Sometimes all it takes to spark a great idea is a little creativity—a quality not lacking in LSU art graduate student Raina Wirta. She’s the co-founder of Elevator Projects, a growing art movement that’s created pop-up art events in unique spaces in Baton Rouge.

Wirta has been pursuing a career in art since 2004, when she began working toward her undergraduate degree in sculpture. She moved to Baton Rouge from Minneapolis in 2010 to attend graduate school at LSU.

Mostly made up of LSU art graduate students, Elevator Projects has as its goal to bring art out of the studio and into the community. The group finds unoccupied space, like the Capital Area Corporate Recycling Council’s warehouse near downtown or the empty drugstore on the corner of Third and Florida streets, and radically transforms them for a night.

“I immensely enjoy creating those connections between art and people,” Wirta says. “I believe that art should be accessible to everyone, and Elevator Projects aims to do just that.”

Their first event, early in 2012 at the CACRC warehouse, featured performances, sculptures, site-specific works—including a doughy yellow blob that dripped from the ceiling into a pile on the floor—and a food truck slinging Cuban sandwiches outside.

During the summer, they turned the aforementioned downtown drugstore into an interactive arcade venue with DIY games and a giant Lite-Brite.

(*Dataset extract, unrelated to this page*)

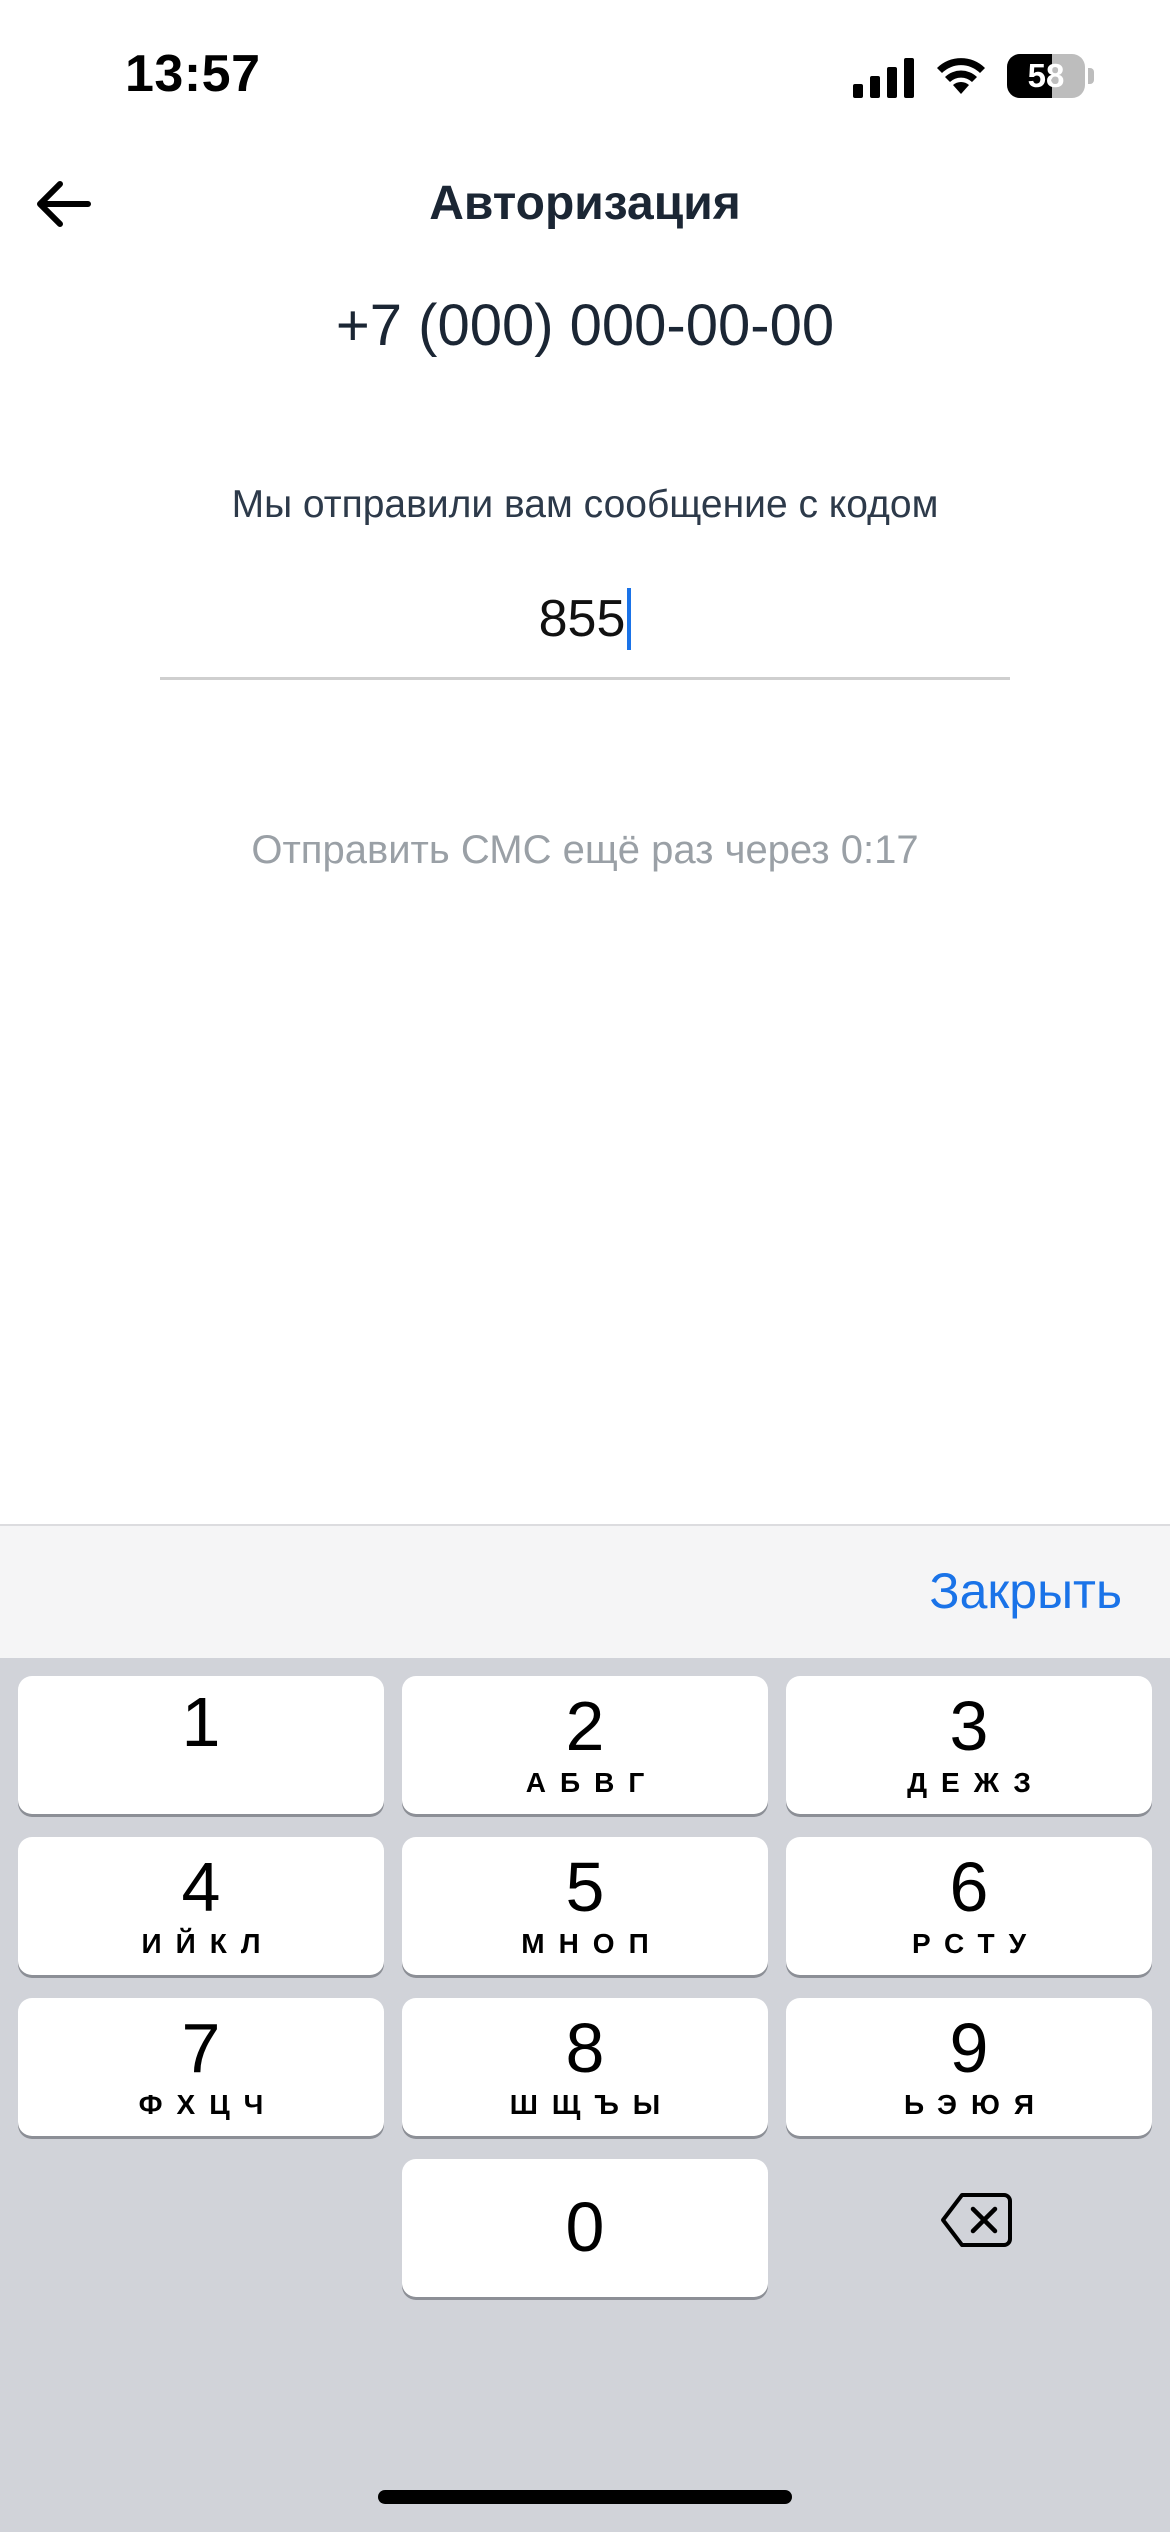  What do you see at coordinates (193, 74) in the screenshot?
I see `status-time: 13:57` at bounding box center [193, 74].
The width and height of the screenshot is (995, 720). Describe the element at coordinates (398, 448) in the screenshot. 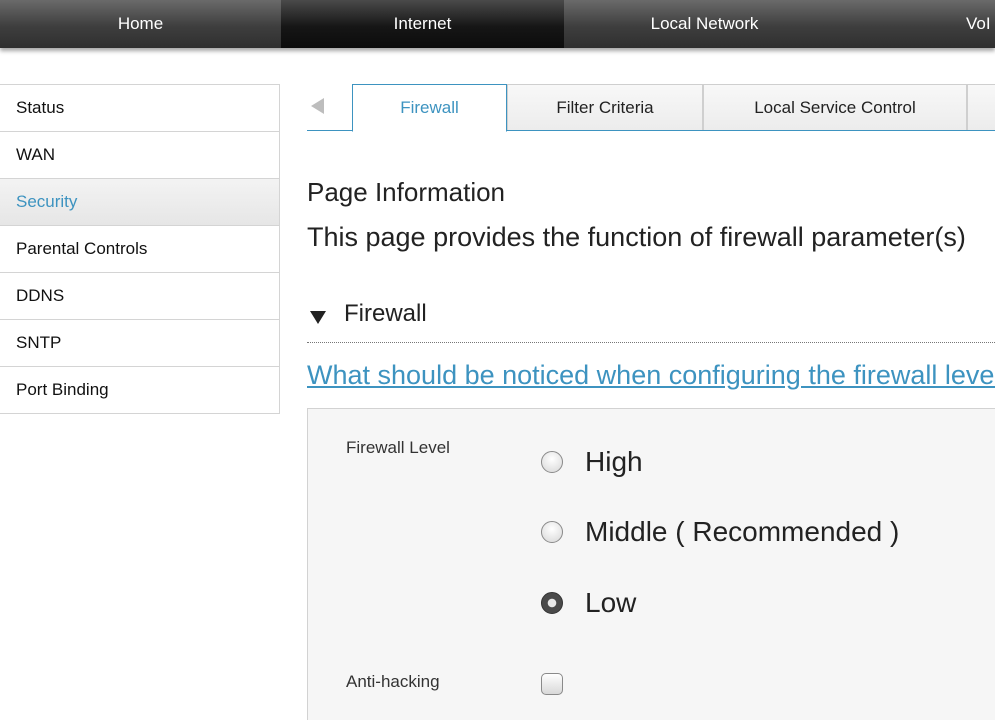

I see `firewall-level-label: Firewall Level` at that location.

The team also held a garage sale-style event of local art on Radio Bar’s patio in October.

The Elevator Projects team recently participated in the Baton Rouge Gallery’s fifth annual Surreal Salon Soiree, hosting a multimedia, interactive exhibit on the lawn in front of the gallery.

Jason Andreason, executive director of the gallery, was excited to have them on board for the soiree.

“Anytime you have a passionate group of people doing interesting and exciting things, people will begin to notice. They’ve done some really fun and engaging things over the last year or so, and it gets everyone on their toes. I think it can only help push the entire arts community to be better,” he says.

Wirta is currently in her thesis year of graduate school at LSU. After graduation, she plans to continue working with Elevator Projects, and having participated on her own in live art events like BR Walls’ Come Paint With Me in December, she seems to have found her place in Baton Rouge. “The community has been receptive to our ideas and our creativity,” she says. “I have met an unbelievable amount of people who support what we are doing, and that gives me more motivation to continue creating and generating new ideas.”